**WHAT YOU NEED TO DO**.
The lines to return are the one containing "Task: Select the 照片 tab" and all that follow it in the entries below, duplicated exactly and nothing else.
"""
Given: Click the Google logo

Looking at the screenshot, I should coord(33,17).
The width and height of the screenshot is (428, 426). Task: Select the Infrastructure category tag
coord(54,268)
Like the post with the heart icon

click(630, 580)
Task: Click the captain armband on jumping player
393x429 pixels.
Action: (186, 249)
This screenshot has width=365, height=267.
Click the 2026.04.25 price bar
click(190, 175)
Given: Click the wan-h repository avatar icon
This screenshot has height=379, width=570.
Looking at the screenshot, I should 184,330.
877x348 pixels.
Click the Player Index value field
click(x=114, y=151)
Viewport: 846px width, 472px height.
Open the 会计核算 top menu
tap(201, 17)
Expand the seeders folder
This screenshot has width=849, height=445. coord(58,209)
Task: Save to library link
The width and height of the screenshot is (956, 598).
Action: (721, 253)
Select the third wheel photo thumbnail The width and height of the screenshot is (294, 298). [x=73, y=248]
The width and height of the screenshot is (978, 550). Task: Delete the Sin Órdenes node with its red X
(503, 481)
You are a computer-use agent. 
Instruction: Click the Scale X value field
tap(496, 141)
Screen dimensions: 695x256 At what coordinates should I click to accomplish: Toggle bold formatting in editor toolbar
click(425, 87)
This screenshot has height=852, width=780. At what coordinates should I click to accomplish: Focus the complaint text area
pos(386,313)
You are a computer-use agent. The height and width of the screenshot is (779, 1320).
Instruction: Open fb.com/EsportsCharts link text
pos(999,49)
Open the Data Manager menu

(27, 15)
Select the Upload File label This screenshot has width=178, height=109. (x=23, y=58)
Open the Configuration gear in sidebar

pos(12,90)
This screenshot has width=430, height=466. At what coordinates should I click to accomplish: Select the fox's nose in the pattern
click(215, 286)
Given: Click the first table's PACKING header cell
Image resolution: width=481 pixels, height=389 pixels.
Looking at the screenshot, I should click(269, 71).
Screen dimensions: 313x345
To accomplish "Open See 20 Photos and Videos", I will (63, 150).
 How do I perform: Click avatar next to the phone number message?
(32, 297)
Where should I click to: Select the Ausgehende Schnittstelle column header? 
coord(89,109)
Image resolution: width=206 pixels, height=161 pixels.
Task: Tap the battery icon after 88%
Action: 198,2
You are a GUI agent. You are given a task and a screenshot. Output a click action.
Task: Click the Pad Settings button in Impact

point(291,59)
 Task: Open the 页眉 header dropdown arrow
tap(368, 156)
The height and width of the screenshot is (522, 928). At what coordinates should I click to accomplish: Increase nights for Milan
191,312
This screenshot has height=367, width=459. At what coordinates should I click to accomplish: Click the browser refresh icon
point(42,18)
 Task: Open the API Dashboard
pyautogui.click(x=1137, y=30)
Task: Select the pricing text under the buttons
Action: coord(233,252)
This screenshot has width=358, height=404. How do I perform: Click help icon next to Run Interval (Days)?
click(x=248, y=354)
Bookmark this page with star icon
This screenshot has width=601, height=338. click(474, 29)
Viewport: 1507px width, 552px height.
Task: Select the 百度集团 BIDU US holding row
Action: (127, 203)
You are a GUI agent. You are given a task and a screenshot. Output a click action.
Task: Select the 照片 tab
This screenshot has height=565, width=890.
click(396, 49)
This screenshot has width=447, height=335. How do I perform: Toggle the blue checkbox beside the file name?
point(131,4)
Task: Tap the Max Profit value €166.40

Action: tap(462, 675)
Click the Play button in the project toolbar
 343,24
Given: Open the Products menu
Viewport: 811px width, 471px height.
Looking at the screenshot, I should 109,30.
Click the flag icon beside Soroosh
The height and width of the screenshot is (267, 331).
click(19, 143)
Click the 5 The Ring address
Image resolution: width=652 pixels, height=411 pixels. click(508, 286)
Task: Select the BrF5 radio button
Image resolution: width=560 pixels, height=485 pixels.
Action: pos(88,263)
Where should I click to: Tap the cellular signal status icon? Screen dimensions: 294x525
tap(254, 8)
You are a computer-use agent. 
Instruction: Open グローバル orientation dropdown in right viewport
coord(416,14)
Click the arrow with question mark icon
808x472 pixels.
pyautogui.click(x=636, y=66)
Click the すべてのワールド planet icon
"""
**WORKED SOLUTION**.
Task: Select the 照片 tab
This screenshot has height=565, width=890.
click(396, 49)
This screenshot has width=447, height=335. How do I perform: Toggle the blue checkbox beside the file name?
point(131,4)
Task: Tap the Max Profit value €166.40

Action: tap(462, 675)
Click the Play button in the project toolbar
 343,24
Given: Open the Products menu
Viewport: 811px width, 471px height.
Looking at the screenshot, I should 109,30.
Click the flag icon beside Soroosh
The height and width of the screenshot is (267, 331).
click(19, 143)
Click the 5 The Ring address
Image resolution: width=652 pixels, height=411 pixels. click(508, 286)
Task: Select the BrF5 radio button
Image resolution: width=560 pixels, height=485 pixels.
Action: pos(88,263)
Where should I click to: Tap the cellular signal status icon? Screen dimensions: 294x525
tap(254, 8)
You are a computer-use agent. 
Instruction: Open グローバル orientation dropdown in right viewport
coord(416,14)
Click the arrow with question mark icon
808x472 pixels.
pyautogui.click(x=636, y=66)
Click the すべてのワールド planet icon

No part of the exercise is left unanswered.